REPUBLIKA.CO.ID, JAKARTA -- Pengamat Politik LIPI, Firman Noor, mengatakan beberapa hasil survei yang menunjukkan tren penurunan pasangan calon pejawat di Pilkada DKI, menunjukkan warga DKI memang merindukan sosok alternatif sebagai pemimpin Jakarta.
"Keinginan itu memang saat ini masih tersalurkan pada dua figur nonpejawat. Karena itu terbuka kemungkinan akan tersalurkan pada seorang kandidat nonpejawat walaupun nanti terjadi putaran kedua," ujarnya kepada Republika.co.id, Kamis (6/10).
Firman mengungkapkan, situasi ini jelas tidak menguntungkan buat kandidat pejawat.
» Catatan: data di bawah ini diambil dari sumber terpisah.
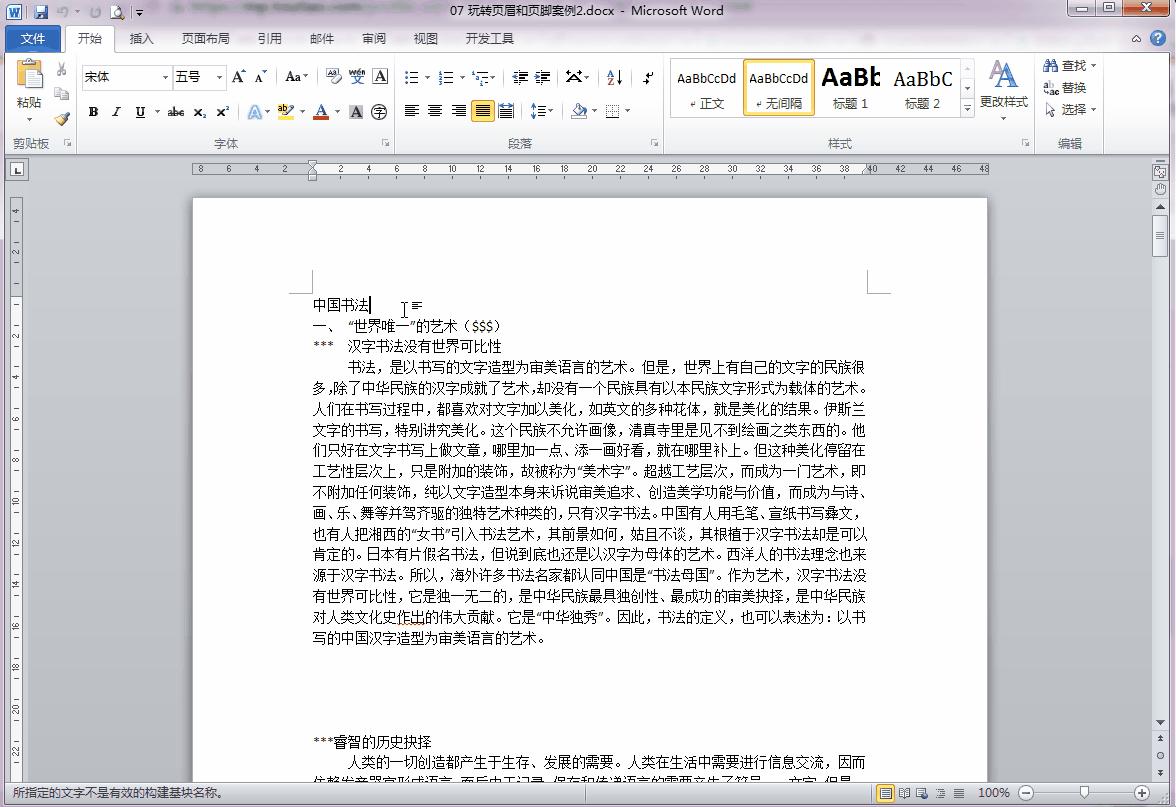This screenshot has height=807, width=1176.
Task: Click the 更改样式 button
Action: point(1003,88)
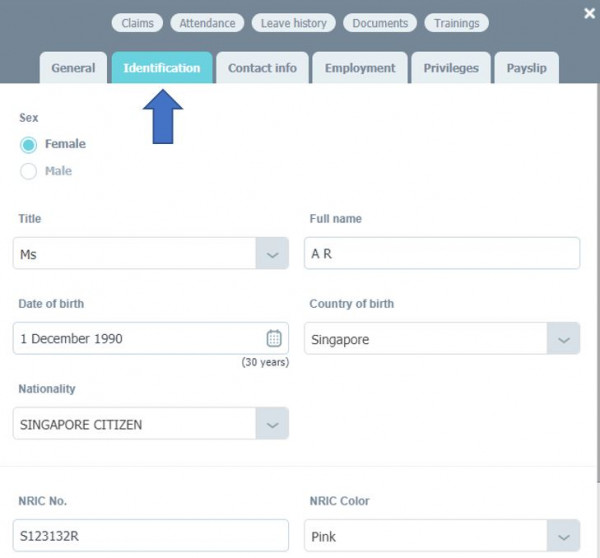
Task: Open the Documents section
Action: tap(380, 23)
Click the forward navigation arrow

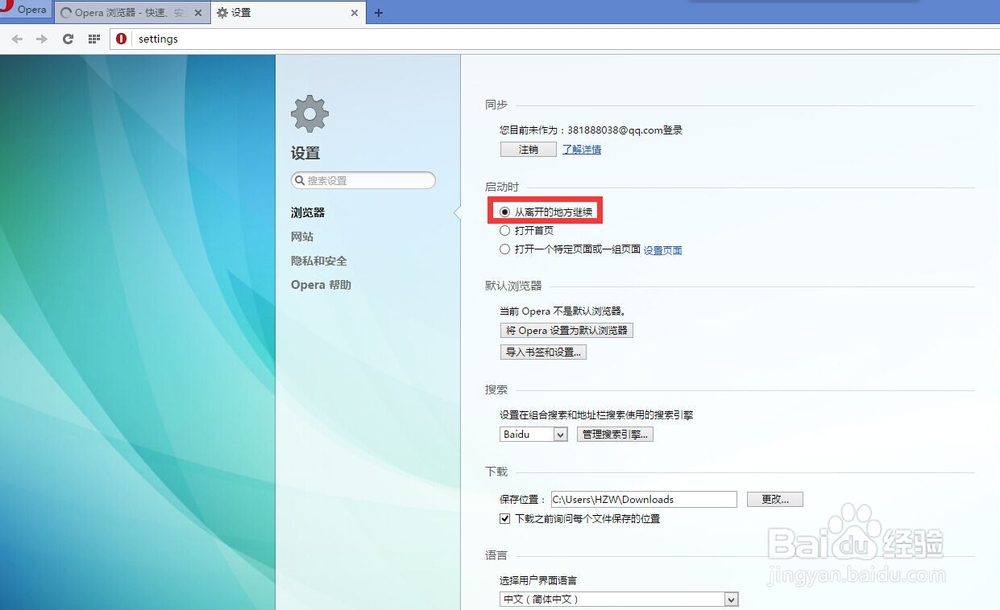pyautogui.click(x=41, y=39)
Selain itu situasi ini mencerminkan bahwa masyarakat DKI tidak terlalu antusias dan sejalan dengan sikap dan kebijakan gubernurnya.
Kalangan terpelajar, menurutnya, yang tidak menyukai gubernur mungkin lebih disebabkan oleh kebijakan dan catatan prestasi Gubernur Ahok yang nampaknya kurang impresif di mata mereka. Sementara banyak kalangan yang masih lebih melihat sikap Gubernur Ahok yang kadang menunjukkan kekasaran dan arogansi.
Namun prinsipnya sikap dan kebijakan Gubernur itulah yang jadi hitungan-hitungan penting. "Mengenai masalah primordial itu nampaknya hanya semacam tambahan saja. Karena toh dulu Jokowi-Ahok menang," jelasnya.
Namun jangan remehkan masalah tambahan ini, karena berpotensi cukup membantu meningkatkan margin keterpilihan, mengingat masalah primordial bisa menjadi hal yg dipertimbangkan setelah sikap dan kebijakan.
Dan kini, menurutnya, dalam situasi singkat ini memang timses pejawat harus putar otak. Agar sikap, kebijakan dan soal primordial dapat direspon dengan seksama sehingga lebih sejalan dengan selera pemilih.